RubyGems and Bundler round off our whirlwind introduction to Ruby . They are tools for sharing ruby code. Like all genius ideas they make is so easy you quickly forget just how good they are.
Well one game was never going to be enough to make games week so we were also tasked with writing a Sudoku solver. To a computer this breaks neatly into two classes of problems. Those you can solve without guessing (easy) and those that require a guess (hard). The easy one was not that easy but I got through it after the best part of a days work. The ‘hard’ one is misnamed, devilish, infuriating or some such would be better. It took most of the week are several screens of scrolling numbers to master this one. I also came across some wonderful websites giving all sorts of Sudoku knowledge I never realised I needed. Here is quite an interesting page on minimum Sudoku.
As always I round off with the most interesting links I have discovered over the course of the week. So first is to a very useful cheat-sheet for Rspec. I am frantically writing test code but when I’m trying to get something finished it still feels like adding a test suit turns solving one problem into solving two problems.
Staying with Test Driven Development (TDD) these two blog posts were sent around in a discussion on London Software Craftsmanship Community. They definitely provided food for thought. I think they give a good overview of what might be on the road ahead as we try and get proficient at testing.

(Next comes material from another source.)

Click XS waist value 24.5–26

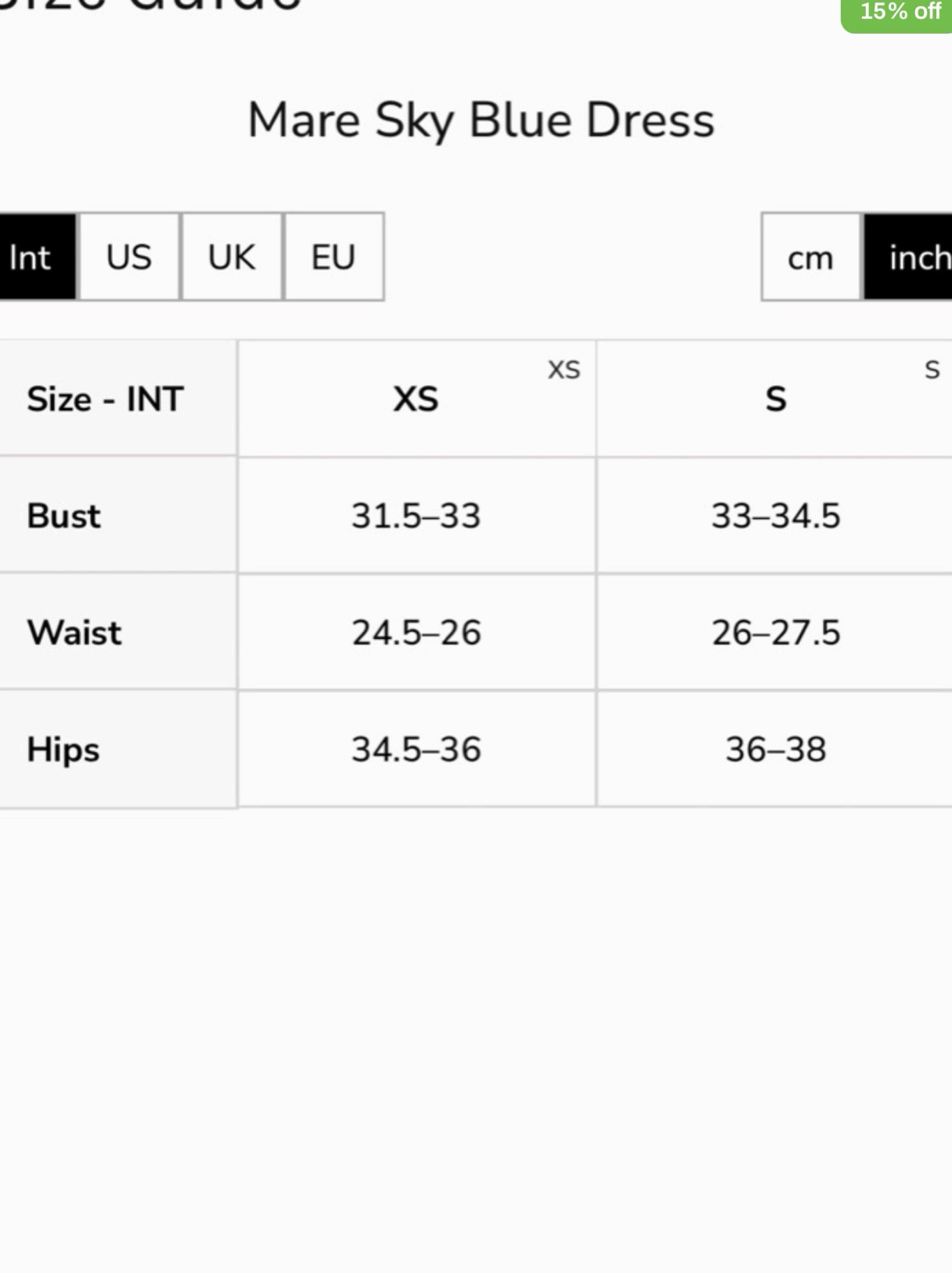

Coming to Makers I had set myself the challenge of committing to github everyday. This Saturday I forgot and broke my run after 30days. Originally disappointed it is actually a great relief not to be pressuring myself all the time. 30 was very helpful in developing a habit and certainly honed my understanding of Git. I would recommend this kind of challenge to anyone.After wondering what was the longest streak on github I found this blog post on the subject.